Op grond van het voorgaande moet vastgesteld worden, dat tussen partijen uitgebreide geschillen bestaan, in het kader van deze deelgeschilprocedure zou de rechtbank expliciet of impliciet een antwoord moeten geven op de volgende vragen:
Zijn de door [Verzoeker] geuite klachten en gestelde beperkingen (nog immer) objectief aanwezig, reëel, niet ingebeeld, niet voorgewend en niet overdreven?
Zijn deze klachten en beperkingen het gevolg van het ongeval in die zin dat deze zich niet zouden hebben voorgedaan als het ongeval niet had plaatsgevonden?
In welke mate is [Verzoeker] als gevolg van deze klachten en beperkingen (blijvend) verminderd in staat om inkomen uit arbeid te verwerven?
Welke schade heeft [Verzoeker] als gevolg hiervan tot op heden geleden en is die schade van zodanige omvang (dat wil zeggen, bedraagt die, naar aannemelijk is, tenminste € 45.000,00) zodat het gerechtvaardigd is om het door [Verzoeker] verzochte aanvullende voorschot van € 26.476,28 toe te wijzen?

5.9. 
Het gaat naar het oordeel van de rechtbank te ver om in het kader van deze deelgeschilprocedure al deze vragen te beantwoorden.

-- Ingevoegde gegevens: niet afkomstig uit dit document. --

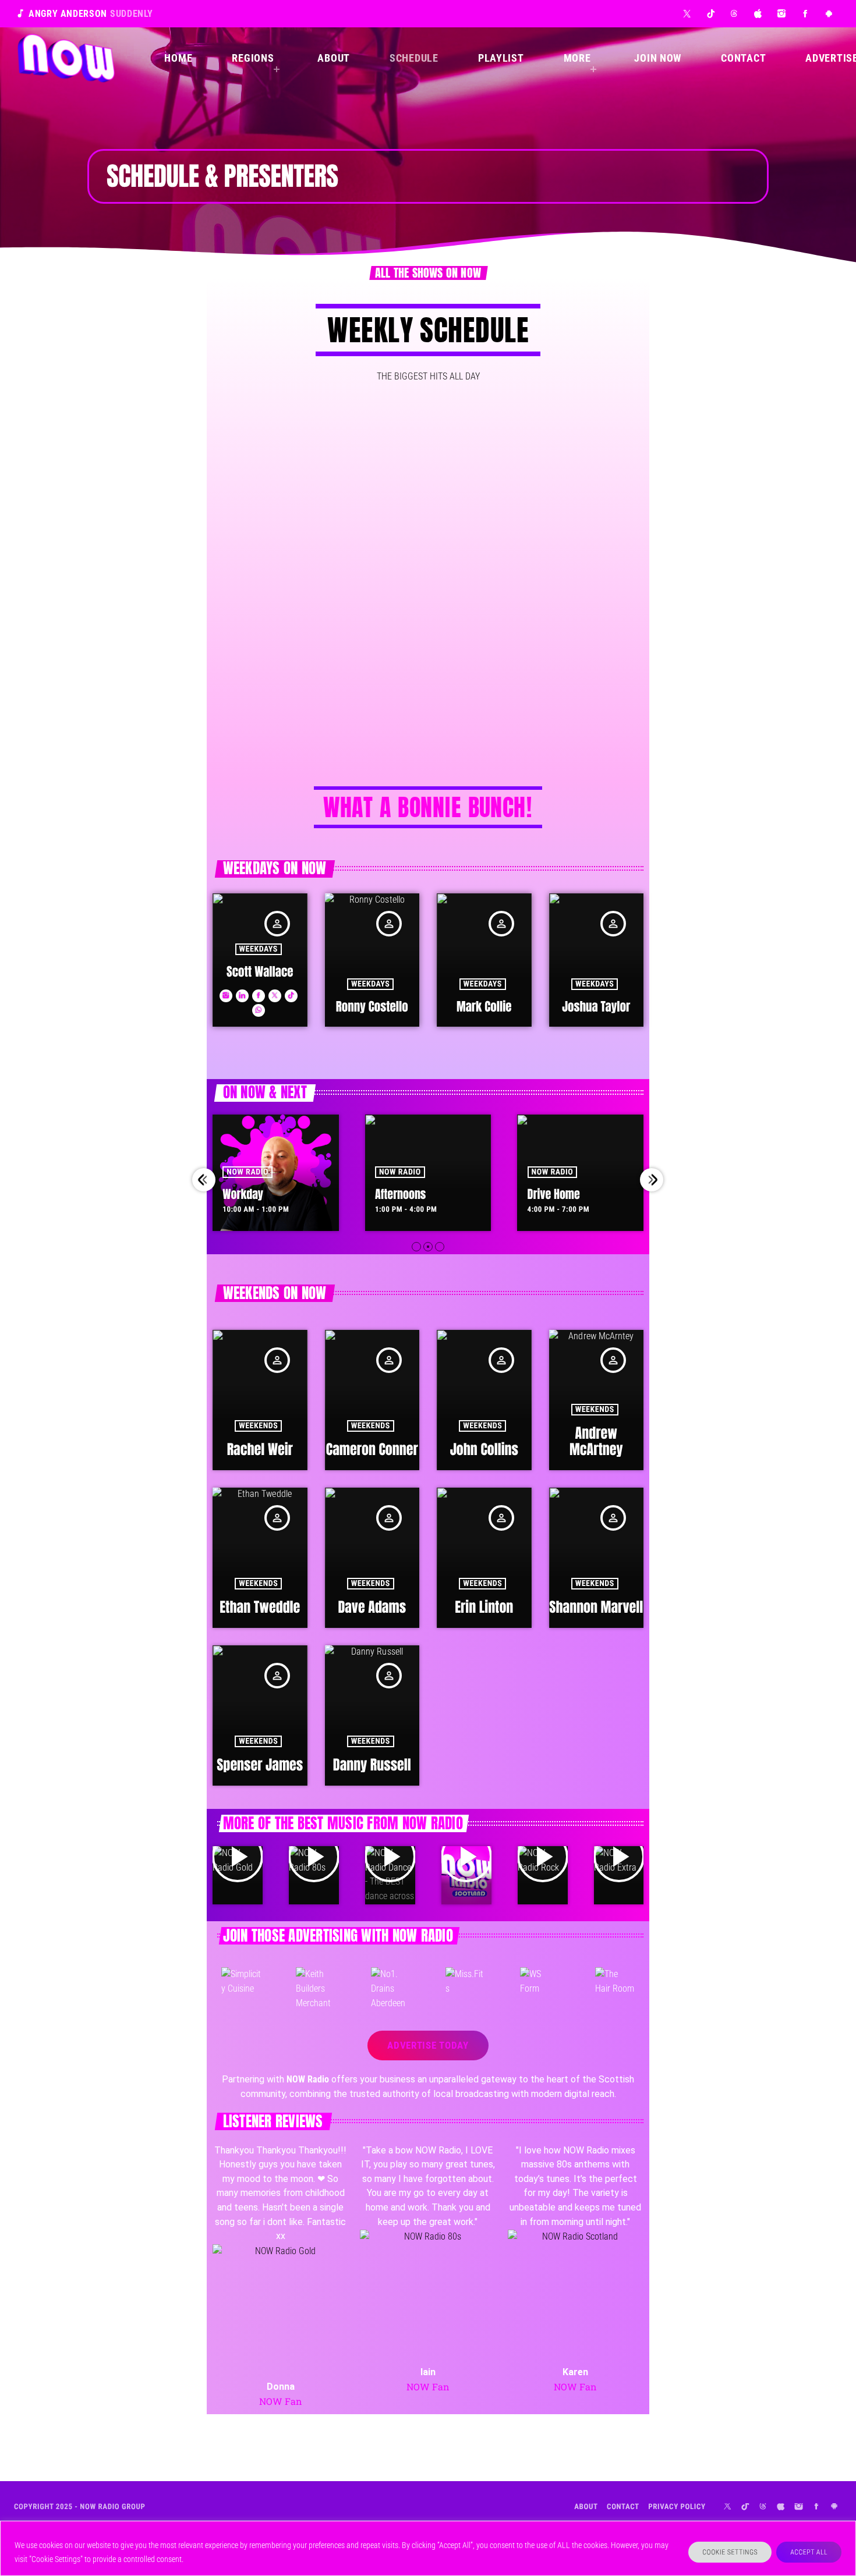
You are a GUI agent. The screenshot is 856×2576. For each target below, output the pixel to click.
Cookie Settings (730, 2552)
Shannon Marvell (596, 1606)
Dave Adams (372, 1606)
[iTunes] (758, 14)
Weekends (258, 1426)
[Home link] (66, 58)
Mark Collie (484, 1006)
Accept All (808, 2552)
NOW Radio (248, 1172)
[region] (428, 2548)
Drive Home (402, 1194)
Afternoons (248, 1194)
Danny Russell (372, 1764)
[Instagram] (782, 14)
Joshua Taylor (596, 1006)
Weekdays (258, 949)
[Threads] (735, 14)
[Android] (829, 14)
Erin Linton (484, 1606)
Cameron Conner (372, 1449)
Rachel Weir (260, 1449)
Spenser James (260, 1764)
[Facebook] (806, 14)
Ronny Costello (372, 1006)
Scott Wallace (260, 971)
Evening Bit (553, 1194)
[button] (416, 1246)
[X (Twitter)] (687, 14)
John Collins (484, 1449)
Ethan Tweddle (260, 1606)
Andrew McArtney (596, 1441)
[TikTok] (711, 14)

Daartoe zouden één of meerdere deskundigenonderzoeken dienen plaats te vinden en is wellicht bewijslevering noodzakelijk. Daarbij verdient opmerking dat in het arbeidsdeskundig rapport weliswaar een uitspraak wordt gedaan over de beperkingen als gevolg van het ongeval, maar deze conclusie is slechts gebaseerd op door [Verzoeker] verstrekte informatie, zodat daarmee niet volstaan kan worden. Voorts zouden de huidige financiële positie en de toekomstmogelijkheden van [B.V.] in kaart gebracht moeten worden. De procedure zou daardoor feitelijk het karakter krijgen van een bodemprocedure en er zou dan ook geen sprake meer zijn van een snelle beslissing ter bevordering van de tussen partijen buiten rechte te voeren onderhandelingen met het oog op het sluiten van een vaststellingsovereenkomst.

5.10. 
Op grond van het voorgaande oordeelt de rechtbank dat de bijdrage van de verzochte beslissing aan de totstandkoming van een vaststellingsovereenkomst niet zodanig is dat deze opweegt tegen de kosten en het tijdsverloop van de procedure. Het verzoek onder a. zal dan ook op grond van artikel 1019z Rv worden afgewezen.